02-17-2014 04:10 AM
I have a library with data from four years (2010-2014) each dataset includes two variables: id and source
I now want to append these years and in the append step (or what step the best for doing this...) create a variable that tells you which year the data comes from. Like this:
id source year (new)
1 a 2010
2 a 2010
1 b 2011
2 b 2011
and so on...
I'd rather not create the variable in each dataset because they are huge
Is it possible to create this variable in the append step?
02-17-2014 08:05 AM
See code sample below, it uses some techniques available since SAS9.2 where you can specify data sets lists and the INDSNAME= option on the SET statement.
02-17-2014 09:51 AM
INDSNAME option on the SET statement is what you want.
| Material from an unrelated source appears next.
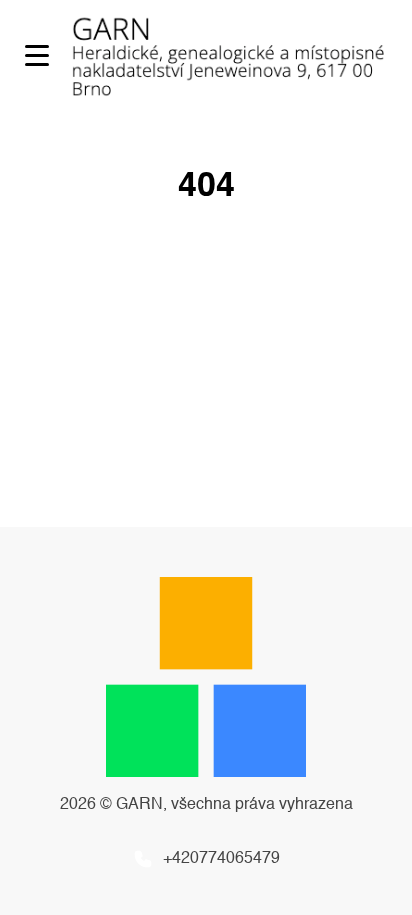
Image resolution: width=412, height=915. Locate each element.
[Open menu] (37, 55)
But you might also want to look into using a BY statement with your SET so that the final dataset will still be sorted by ID. And if you order the datasets in the SET statement properly then the final dataset will also be sorted by YEAR within ID.
data want ;
length indsname $41 ;
set data_2010-data_2013 indsname=indsname ;
by id source ;
year = input(scan(idsname,-1,'_'),4.);
02-17-2014 11:23 AM
How about this one
insert into all
select id,source, 2010 as source_file
select id,source, 2011 as source_file
select id,source, 2012 as source_file
select id,source, 2013 as source_file